По-видимому, перенесение иконы Богоматери освящало и узаконивало в глазах современников и необычный курс Андрея на неограниченное «самовластьство». Московские книжники XVI века, работающие над энциклопедией московского самодержавия «Степенной книгой», может быть, следуя каким-то историческим традициям, крепко связывали культ Владимирской иконы с «державством» Андрея: «И уже тогда Киевстии велицыи князи подручни бяху Владимерским самодержьцем. Во гради бо Владимери тогда начальство утвержашеся пришествием чюдотворного образа Богоматери.

С ним же прииде из Вышеграда великий князь Андрей Георгиевичь и державствова»{159}.

Андрей не жалел огромных средств и для монументальной пропаганды культа Богородицы. Исключительное значение этого культа во Владимире было подчеркнуто посвящением ему новых храмов. Главный собор столицы по киево-печерской традиции был посвящен Успению Богоматери; здесь и была поставлена вышгородская икона, ставшая отныне Владимирской. Церковь на Золотых воротах посвятили празднику Положения риз Богородицы: подобно тому как церковь Благовещения на Золотых воротах Киева воcпринимали символически, как предвестие славы столицы Ярослава, так и надвратный храм столицы Андрея был символом покровительства Богоматери, как бы простиравшей над своим городом свои одежды. Новому празднику Покрова Богородицы была посвящена церковь Покрова на Нерли. Рождеству Богородицы посвятили дворцовый собор Богjлюбовского замка.

Князь и владимирское духовенство энергично укрепляли авторитет Владимирской иконы, ее чудеса предавались широкой огласке и служили поводом празднований и пиров. Так, после эффектно обставленного исцеления сухорукого владимирца поп Нестор «сотвори праздник и призва к себе князи и бояре, исцелевшаго одаривше и пустиша и бысть радость велика во граде Владимере того дни…». Празднования Успения — престольного праздника городского собора — также устраивались как пышные впечатляющие торжества, великолепие которых поражало и ослепляло сознание народа{160}.
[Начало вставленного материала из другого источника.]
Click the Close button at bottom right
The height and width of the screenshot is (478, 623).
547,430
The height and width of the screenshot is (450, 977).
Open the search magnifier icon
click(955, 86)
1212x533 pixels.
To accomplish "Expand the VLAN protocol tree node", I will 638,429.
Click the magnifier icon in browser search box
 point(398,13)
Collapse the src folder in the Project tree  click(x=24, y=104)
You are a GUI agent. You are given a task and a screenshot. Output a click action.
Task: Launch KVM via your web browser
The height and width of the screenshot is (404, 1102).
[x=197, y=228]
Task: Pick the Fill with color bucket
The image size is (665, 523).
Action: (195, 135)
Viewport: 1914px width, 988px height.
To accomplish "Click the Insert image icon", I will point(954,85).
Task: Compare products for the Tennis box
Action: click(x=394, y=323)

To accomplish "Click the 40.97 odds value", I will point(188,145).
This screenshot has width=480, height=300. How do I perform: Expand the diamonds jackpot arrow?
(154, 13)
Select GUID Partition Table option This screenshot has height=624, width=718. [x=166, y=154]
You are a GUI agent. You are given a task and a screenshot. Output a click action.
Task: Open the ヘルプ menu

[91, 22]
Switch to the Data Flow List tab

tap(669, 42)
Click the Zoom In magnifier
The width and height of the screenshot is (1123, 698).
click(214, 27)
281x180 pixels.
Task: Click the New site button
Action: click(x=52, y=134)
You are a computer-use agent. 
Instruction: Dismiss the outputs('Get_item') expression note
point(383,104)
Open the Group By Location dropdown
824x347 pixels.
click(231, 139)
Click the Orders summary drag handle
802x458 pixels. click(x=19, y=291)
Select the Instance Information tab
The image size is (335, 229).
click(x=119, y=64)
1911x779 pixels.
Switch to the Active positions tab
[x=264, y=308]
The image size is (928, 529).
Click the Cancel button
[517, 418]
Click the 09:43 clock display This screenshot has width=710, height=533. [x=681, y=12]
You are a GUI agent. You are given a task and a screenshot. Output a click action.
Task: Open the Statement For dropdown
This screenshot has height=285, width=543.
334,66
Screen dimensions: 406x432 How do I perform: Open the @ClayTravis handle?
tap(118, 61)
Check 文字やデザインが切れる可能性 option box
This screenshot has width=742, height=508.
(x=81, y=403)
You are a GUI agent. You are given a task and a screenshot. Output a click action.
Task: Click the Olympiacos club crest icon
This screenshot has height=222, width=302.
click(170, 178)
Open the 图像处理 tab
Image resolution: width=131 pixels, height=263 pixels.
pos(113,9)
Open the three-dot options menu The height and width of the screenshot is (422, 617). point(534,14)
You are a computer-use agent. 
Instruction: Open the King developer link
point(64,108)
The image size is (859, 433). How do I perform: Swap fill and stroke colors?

Андрей, неустанно искавший новых способов приучить народные массы к мысли, что его политика находится под небесным «покровительством», не удовлетворился тем сильным воздействием, которое, несомненно, оказывал культ иконы Владимирской Богоматери. На службу этой политике был поставлен новый праздник Богородицы. Княжеские живописцы создали новый образ Богоматери, воплотив его в большой иконе Боголюбской Богоматери, где она была изображена молящейся перед Христом о заступничестве и милости. Вокруг этой иконы была также создана атмосфера чуда: рассказывали, что она «явилась» Андрею, когда он ночью молился в походном шатре над Нерлью на месте своего будущего Боголюбовского замка. Этот образ и был, по-видимому, первоначальным иконографическим вариантом изображения нового праздника Богоматери — Покрова.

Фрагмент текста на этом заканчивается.